— How to complete this task —
Decide whether each statement agrees with the news briefs below, answering yes or no and quoting the words of the briefs that settle it. 1. The graphic images on cigarette packages in Singapore are to start appearing in August. 2. The Bangkok Criminal Court convicted Chuwit Kamolvisit. 3. People other than soldiers have used the ATM in Sikkim.

══ Quoted passage ══

■ China
Tainted milk recalled
Authorities in southern China ordered an emergency recall of a company's milk powder after it sickened more than 150 school-children, state media reported. Children at three kindergartens in Guizhou province suffered vomiting, diarrhea and fever earlier this month after drinking milk made from the powder, which contained staphy-lococcus bacteria, the reports Monday said. China has been cracking down on low-quality milk powder after at least a dozen infants died from malnutrition blamed on counterfeit baby formula. In Guizhou, health authorities urged buyers to immediately stop drinking Shanhua-brand milk.
■ Singapore
Gory graphics for smokers
Every time smokers in Singapore reach for a cigarette, they will see graphic color images of a cancerous lung, a dying baby, a brain oozing blood or a patient on his deathbed in the latest drive to cut smoking, a newspaper said yesterday. Starting in August, the six images, to be printed on cigarette packages, will also include diseased gums and a family suffering secondhand smoke in silence, the Straits Times reported. Tobacco com-panies were given a year to implement the new rules after they were passed in parliament in August. Below the images will be written health warnings such as "Smoking can cause a slow, painful death" and "Smoking harms your family."
■ Australia
Appeal fails in alcohol suit
A woman who went to a club for a champagne breakfast but ended up staying the whole day and getting drunk lost an appeal to hold the club responsible for an accident that befell her on the way home. Rosellie Cole, 45, failed in her appeal that said the South Tweed Heads Rugby League Football Club was not responsible for what happened once she left the club. Cole, whose blood-alcohol count would have put her five times over the legal limit for driving, was hit by a car while walking home from the club and seriously injured. She had claimed compensation, saying the club should have refused to serve her after it was obvious she was drunk.
■ Thailand
Sex tycoon acquitted
A court yesterday acquitted Thailand's best-known sex tycoon on charges of employing underage girls as prostitutes in his massage parlors, handing him a legal victory ahead of his election bid for Bangkok mayor. The Bangkok Criminal Court ruled there was insufficient evidence to convict Chuwit Kamolvisit, who shot to prominence last year by going public with claims he had plied the police for years with expensive gifts and free services as payoffs to stop them from harassing him. Chuwit hoped to turn his popularity -- stemming from the embarrassment that the largely disliked police were put through -- by starting a political party and later announcing he would run for mayor in August elections.
■ India
Sikkim has highest ATM
An Indian bank, which operates what it bills as the world's highest ATM in Sikkim, is hoping the cash dispenser will ring in business once a trade route to China is reopened. The automatic teller machine, set up at an altitude of 4,023m along the route that links the Tibetan capital, Lhasa, to Sikkim's capital, Gangtok, runs on a generator when its fuel is not frozen. In its six months of operation, only soldiers deployed on the border have used the ATM.

═══
══ Material shown ══

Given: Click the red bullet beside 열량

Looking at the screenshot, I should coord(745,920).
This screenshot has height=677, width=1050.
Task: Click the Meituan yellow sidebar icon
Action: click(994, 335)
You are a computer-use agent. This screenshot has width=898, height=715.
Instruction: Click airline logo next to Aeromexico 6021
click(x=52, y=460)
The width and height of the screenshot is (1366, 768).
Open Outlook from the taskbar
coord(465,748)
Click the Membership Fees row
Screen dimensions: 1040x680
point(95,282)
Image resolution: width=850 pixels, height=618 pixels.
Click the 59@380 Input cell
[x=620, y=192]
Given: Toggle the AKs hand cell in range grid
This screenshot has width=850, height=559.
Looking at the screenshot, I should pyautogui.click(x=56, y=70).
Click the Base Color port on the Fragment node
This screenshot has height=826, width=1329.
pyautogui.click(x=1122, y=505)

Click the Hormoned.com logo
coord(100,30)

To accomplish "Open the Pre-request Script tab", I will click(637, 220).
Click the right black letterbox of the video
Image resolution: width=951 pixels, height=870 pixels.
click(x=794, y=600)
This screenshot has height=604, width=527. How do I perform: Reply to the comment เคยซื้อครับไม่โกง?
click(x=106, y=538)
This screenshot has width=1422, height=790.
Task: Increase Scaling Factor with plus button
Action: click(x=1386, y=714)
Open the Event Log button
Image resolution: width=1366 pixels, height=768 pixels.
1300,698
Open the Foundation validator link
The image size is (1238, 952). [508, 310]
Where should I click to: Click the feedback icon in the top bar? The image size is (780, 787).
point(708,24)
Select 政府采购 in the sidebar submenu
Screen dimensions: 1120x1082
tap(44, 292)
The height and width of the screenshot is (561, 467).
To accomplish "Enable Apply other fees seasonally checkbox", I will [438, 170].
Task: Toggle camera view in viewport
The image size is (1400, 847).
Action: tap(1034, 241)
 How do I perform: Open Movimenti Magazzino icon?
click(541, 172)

═══

— Exercise response —
1. Yes: "Starting in August, the six images, to be printed on cigarette packages"
2. No: "The Bangkok Criminal Court ruled there was insufficient evidence to convict Chuwit Kamolvisit"
3. No: "only soldiers deployed on the border have used the ATM"